**** Source material

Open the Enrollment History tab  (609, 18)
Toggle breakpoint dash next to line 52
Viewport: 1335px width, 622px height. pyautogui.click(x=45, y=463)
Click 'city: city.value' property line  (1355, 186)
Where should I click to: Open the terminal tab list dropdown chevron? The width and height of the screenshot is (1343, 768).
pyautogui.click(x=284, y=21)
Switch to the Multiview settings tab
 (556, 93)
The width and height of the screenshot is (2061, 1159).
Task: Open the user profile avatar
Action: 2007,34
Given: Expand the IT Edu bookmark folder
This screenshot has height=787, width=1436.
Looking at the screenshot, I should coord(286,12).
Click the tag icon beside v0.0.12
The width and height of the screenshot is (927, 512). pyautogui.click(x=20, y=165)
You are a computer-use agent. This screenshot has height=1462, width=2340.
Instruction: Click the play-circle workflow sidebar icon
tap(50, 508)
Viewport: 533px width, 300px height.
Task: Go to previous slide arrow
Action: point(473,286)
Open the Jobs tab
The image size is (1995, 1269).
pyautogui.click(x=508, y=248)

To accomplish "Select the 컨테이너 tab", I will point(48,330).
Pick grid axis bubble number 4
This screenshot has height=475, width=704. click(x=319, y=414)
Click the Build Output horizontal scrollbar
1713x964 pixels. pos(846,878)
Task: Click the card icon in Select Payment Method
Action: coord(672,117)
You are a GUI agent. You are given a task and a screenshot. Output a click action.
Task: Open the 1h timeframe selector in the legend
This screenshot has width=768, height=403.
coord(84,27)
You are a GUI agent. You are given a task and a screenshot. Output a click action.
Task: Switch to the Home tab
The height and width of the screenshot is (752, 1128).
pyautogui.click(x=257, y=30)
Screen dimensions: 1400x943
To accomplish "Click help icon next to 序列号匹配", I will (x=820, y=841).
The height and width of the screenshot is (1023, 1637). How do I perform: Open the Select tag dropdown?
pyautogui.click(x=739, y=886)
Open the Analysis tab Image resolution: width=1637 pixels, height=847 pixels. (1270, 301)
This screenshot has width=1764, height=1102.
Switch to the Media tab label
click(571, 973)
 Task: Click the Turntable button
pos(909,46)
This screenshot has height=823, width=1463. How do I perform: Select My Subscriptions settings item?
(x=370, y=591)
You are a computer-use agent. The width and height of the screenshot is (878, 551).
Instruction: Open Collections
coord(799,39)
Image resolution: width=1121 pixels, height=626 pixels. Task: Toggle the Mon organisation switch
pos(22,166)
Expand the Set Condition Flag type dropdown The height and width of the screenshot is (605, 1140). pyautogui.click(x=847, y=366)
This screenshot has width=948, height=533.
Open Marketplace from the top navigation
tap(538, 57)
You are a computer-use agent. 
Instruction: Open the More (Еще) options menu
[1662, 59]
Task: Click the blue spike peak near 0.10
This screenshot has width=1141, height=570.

********

How to complete this task:
Reproduce all the records precisely.

Answer space:
Open the Enrollment History tab  (609, 18)
Toggle breakpoint dash next to line 52
Viewport: 1335px width, 622px height. pyautogui.click(x=45, y=463)
Click 'city: city.value' property line  (1355, 186)
Where should I click to: Open the terminal tab list dropdown chevron? The width and height of the screenshot is (1343, 768).
pyautogui.click(x=284, y=21)
Switch to the Multiview settings tab
 (556, 93)
The width and height of the screenshot is (2061, 1159).
Task: Open the user profile avatar
Action: 2007,34
Given: Expand the IT Edu bookmark folder
This screenshot has height=787, width=1436.
Looking at the screenshot, I should coord(286,12).
Click the tag icon beside v0.0.12
The width and height of the screenshot is (927, 512). pyautogui.click(x=20, y=165)
You are a computer-use agent. This screenshot has height=1462, width=2340.
Instruction: Click the play-circle workflow sidebar icon
tap(50, 508)
Viewport: 533px width, 300px height.
Task: Go to previous slide arrow
Action: point(473,286)
Open the Jobs tab
The image size is (1995, 1269).
pyautogui.click(x=508, y=248)

To accomplish "Select the 컨테이너 tab", I will point(48,330).
Pick grid axis bubble number 4
This screenshot has height=475, width=704. click(x=319, y=414)
Click the Build Output horizontal scrollbar
1713x964 pixels. pos(846,878)
Task: Click the card icon in Select Payment Method
Action: coord(672,117)
You are a GUI agent. You are given a task and a screenshot. Output a click action.
Task: Open the 1h timeframe selector in the legend
This screenshot has width=768, height=403.
coord(84,27)
You are a GUI agent. You are given a task and a screenshot. Output a click action.
Task: Switch to the Home tab
The height and width of the screenshot is (752, 1128).
pyautogui.click(x=257, y=30)
Screen dimensions: 1400x943
To accomplish "Click help icon next to 序列号匹配", I will (x=820, y=841).
The height and width of the screenshot is (1023, 1637). How do I perform: Open the Select tag dropdown?
pyautogui.click(x=739, y=886)
Open the Analysis tab Image resolution: width=1637 pixels, height=847 pixels. (1270, 301)
This screenshot has width=1764, height=1102.
Switch to the Media tab label
click(571, 973)
 Task: Click the Turntable button
pos(909,46)
This screenshot has height=823, width=1463. How do I perform: Select My Subscriptions settings item?
(x=370, y=591)
You are a computer-use agent. The width and height of the screenshot is (878, 551).
Instruction: Open Collections
coord(799,39)
Image resolution: width=1121 pixels, height=626 pixels. Task: Toggle the Mon organisation switch
pos(22,166)
Expand the Set Condition Flag type dropdown The height and width of the screenshot is (605, 1140). pyautogui.click(x=847, y=366)
This screenshot has width=948, height=533.
Open Marketplace from the top navigation
tap(538, 57)
You are a computer-use agent. 
Instruction: Open the More (Еще) options menu
[1662, 59]
Task: Click the blue spike peak near 0.10
This screenshot has width=1141, height=570.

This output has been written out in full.